#### TASK INSTRUCTIONS:
Quote the rows below word for word, beginning at the line that contains "Click the upload icon beside Download" and stopping after the line that contains "(x=1438, y=70)". Leave out the pictures.

--- DATASET ---

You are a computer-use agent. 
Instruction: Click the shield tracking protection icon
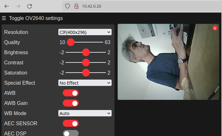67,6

---
--- DATASET ---

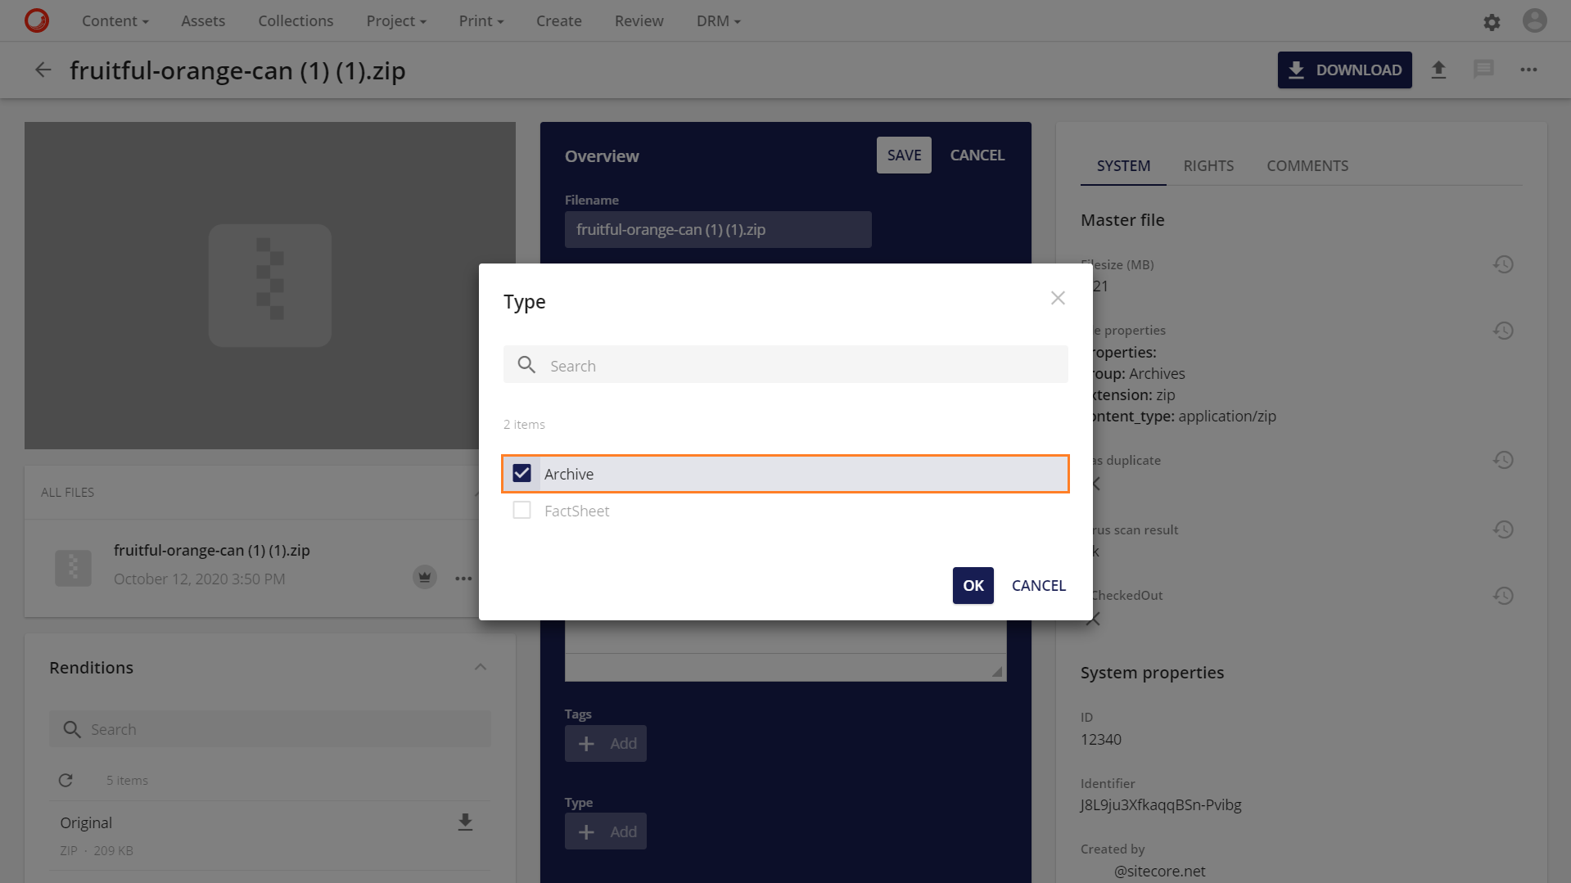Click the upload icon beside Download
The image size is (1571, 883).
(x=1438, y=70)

---
--- DATASET ---

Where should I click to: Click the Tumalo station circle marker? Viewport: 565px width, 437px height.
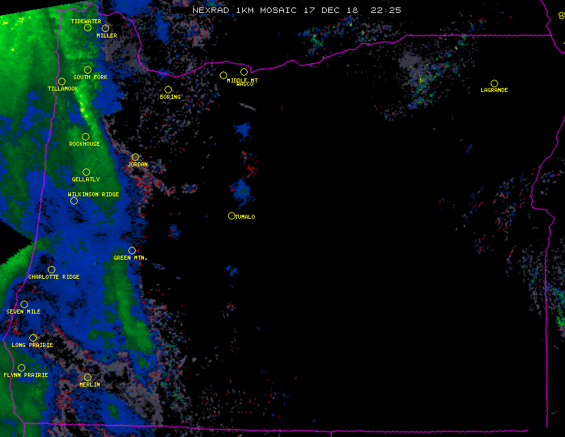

---

#### THE COMPLETED TASK:
Click the upload icon beside Download
The image size is (1571, 883).
(x=1438, y=70)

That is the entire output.